Il Premio Sakharov per libertà di pensiero e democrazia al «coraggioso popolo ucraino»

Lo ha annunciato la presidente del Parlamento europeo Metsola. Il riconoscimento è «per tutti quelli che combattono per ciò in cui credono»

Il Premio Sakharov 2022 per la libertà di pensiero e la democrazia è assegnato al «coraggioso popolo ucraino, rappresentato dal suo presidente, dai leader eletti, dalla società civile». Lo ha annunciato ieri pomeriggio nell’emiciclo del Parlamento europea a Strasburgo la presidente Roberta Metsola. «Questo premio – ha detto – è per gli ucraini che combattono sul campo. Per quelli che sono stati costretti a fuggire. Per quelli che hanno perso parenti e amici. Per tutti quelli che si alzano e combattono per ciò in cui credono. So che il coraggioso popolo ucraino non si arrenderà, e non lo faremo nemmeno noi».

Nell’analisi di Metsola, la guerra di aggressione della Russia contro l’Ucraina sta infliggendo costi enormi al popolo ucraino, «che non sta combattendo solo per proteggere le proprie case, la sovranità, l’indipendenza e l’integrità territoriale, ma anche per difendere la libertà, la democrazia, lo Stato di diritto e i valori europei contro un regime brutale che cerca di minare la nostra democrazia, indebolire e dividere la nostra Unione». Gli ucraini, insomma, «stanno difendendo ciò in cui credono, combattono anche per i nostri valori». Il popolo ucraino – sono ancora le parole della presidente dell’Europarlamento – «difende la democrazia, la libertà e lo stato di diritto, rischiando la propria vita. Nessuno oggi è più meritevole di questo riconoscimento».

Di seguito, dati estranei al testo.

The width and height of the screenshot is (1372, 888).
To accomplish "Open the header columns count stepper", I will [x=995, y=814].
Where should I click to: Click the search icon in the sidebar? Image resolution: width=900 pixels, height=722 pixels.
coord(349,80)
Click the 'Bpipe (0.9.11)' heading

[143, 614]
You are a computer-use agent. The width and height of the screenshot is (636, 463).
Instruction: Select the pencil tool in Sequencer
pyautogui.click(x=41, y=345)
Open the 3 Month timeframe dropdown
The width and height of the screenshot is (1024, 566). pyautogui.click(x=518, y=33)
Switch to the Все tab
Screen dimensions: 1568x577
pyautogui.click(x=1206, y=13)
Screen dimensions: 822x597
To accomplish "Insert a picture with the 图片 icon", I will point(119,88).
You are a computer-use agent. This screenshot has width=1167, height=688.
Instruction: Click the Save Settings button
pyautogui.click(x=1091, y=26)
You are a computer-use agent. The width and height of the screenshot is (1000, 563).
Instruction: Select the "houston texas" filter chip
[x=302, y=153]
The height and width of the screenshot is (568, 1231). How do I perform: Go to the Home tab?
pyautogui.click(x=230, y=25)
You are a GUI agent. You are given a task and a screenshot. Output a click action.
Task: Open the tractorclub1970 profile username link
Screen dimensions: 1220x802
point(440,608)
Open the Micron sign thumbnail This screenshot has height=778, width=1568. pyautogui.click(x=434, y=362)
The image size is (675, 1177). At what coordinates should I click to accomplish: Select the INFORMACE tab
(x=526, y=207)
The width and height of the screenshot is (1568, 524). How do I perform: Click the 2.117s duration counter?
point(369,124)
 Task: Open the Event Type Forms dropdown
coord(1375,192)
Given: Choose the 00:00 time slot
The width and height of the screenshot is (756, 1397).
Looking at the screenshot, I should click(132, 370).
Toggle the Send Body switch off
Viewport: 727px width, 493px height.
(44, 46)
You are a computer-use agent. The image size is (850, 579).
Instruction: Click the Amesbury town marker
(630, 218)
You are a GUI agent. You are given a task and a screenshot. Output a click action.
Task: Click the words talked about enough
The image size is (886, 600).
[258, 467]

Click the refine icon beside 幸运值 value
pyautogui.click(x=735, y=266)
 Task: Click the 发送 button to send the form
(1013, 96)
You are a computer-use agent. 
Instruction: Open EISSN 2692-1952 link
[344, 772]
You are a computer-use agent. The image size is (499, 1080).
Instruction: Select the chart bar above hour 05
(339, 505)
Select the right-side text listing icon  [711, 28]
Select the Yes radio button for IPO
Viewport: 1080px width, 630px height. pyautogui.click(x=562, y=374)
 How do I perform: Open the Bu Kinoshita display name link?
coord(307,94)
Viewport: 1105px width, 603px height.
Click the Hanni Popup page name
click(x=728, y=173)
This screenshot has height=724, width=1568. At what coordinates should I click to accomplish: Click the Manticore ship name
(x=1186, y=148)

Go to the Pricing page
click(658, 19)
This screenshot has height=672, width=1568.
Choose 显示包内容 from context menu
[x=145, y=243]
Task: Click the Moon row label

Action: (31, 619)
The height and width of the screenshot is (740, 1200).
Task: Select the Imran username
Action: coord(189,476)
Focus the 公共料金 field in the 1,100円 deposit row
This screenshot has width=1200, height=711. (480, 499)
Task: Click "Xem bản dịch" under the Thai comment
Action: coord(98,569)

Con la nomina al Premio, vengono evidenziati gli sforzi del presidente ucraino Volodymyr Zelenskyy, insieme al ruolo di singoli individui, di rappresentanti della società civile e di istituzioni statali e pubbliche, tra cui i servizi di emergenza dello Stato ucraino; Yulia Pajevska, fondatrice dell’unità medica di evacuazione Angeli di Taira; Oleksandra Matviychuk, avvocatessa per i diritti umani e presidente dell’organizzazione Centro per le libertà civili; il Movimento di resistenza civile Nastro giallo; Ivan Fedorov, sindaco della città ucraina di Melitopol, attualmente sotto occupazione russa. La consegna del Premio Sakharov avverrà il 14 dicembre durante la sessione plenaria del Parlamento europeo a Strasburgo.

Il riconoscimento intitolato alla memoria del fisico e dissidente politico sovietico Andrei Sacharov – con un premio in denaro di 50mila euro – è stato istituito nel 1988 per onorare le persone e le organizzazioni che difendono i diritti umani e le libertà fondamentali e viene assegnato ogni anno dal Parlamento europeo. L’anno scorso è andato al politico russo e attivista anticorruzione Alexei Navalny.